Kintsugi restores broken pottery to a more glorified form through the breakage itself, bringing greater beauty out of a negation. We see kintsugi eminently in Christ’s death and resurrection. Although Christ was raised with an imperishable and glorified body, he still bears the marks of his crucifixion, signifying that none of his suffering is unremembered or erased by God. The creative power of the Spirit has transfigured his wounds of suffering into signs of God’s grace. Instead of consigning it to oblivion, God saturates Calvary with the light of the resurrection and turns it into a gloriously life-giving event. The object which once exemplified the perversions of Roman cruelty has now become a universal symbol of God’s love.
Our suffering is not good, but God is able to work them into occasions of repentance and growth that become beautiful chapters in our stories. The late Australian disability scholar and Anglican priest Christopher Newell wrote this of his own disability: “Yet, despite all the pain, discomfort, and life-threatening challenges to my being over the years, I would not immediately take a miracle cure tomorrow. … I think that I am a much better person, priest and academic for the very experiences that I would have done almost anything to avoid.” Like with kintsugi, God can make our lives more beautiful through suffering than it would have been without suffering, even if it may be arduous to bear.

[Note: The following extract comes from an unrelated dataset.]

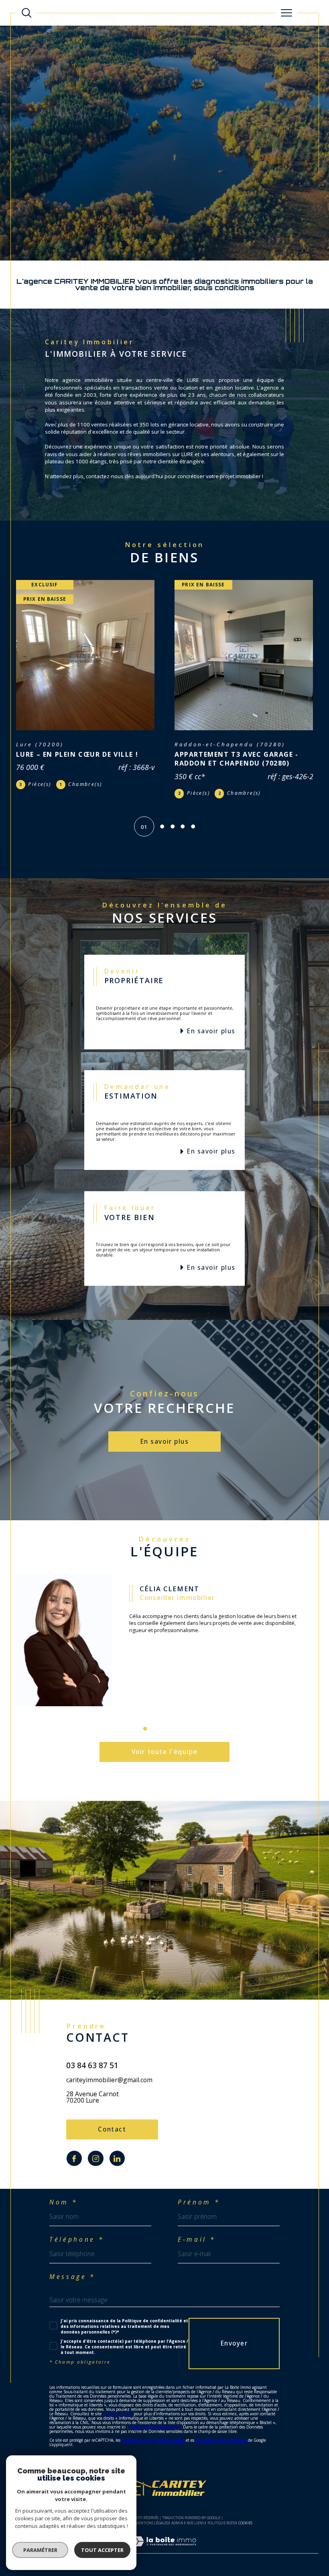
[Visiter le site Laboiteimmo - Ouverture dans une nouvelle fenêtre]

What if we do not experience that grace? What then when the devastation is immense and nothing redemptive emerges? Today, we are not unaware of the unspeakable injustice, tragedy, and terror in the world, after all, we were just in the grip of a pandemic. Considering the immense incoherence of suffering around us, it would be presumptuous to assert that all Christians will experience something good from their suffering in this life. Yet, if we consider how God transformed Christ’s horrific suffering and death into something beautiful through his resurrection, then we may certainly be assured that God’s redemptive grace will at the end mend our lives broken by suffering and restore them to be more beautiful and glorious. Even though we now see through a glass, darkly, we are invited to hope in God’s final divine kintsugi, that all shall be well and incomparably glorious in the end.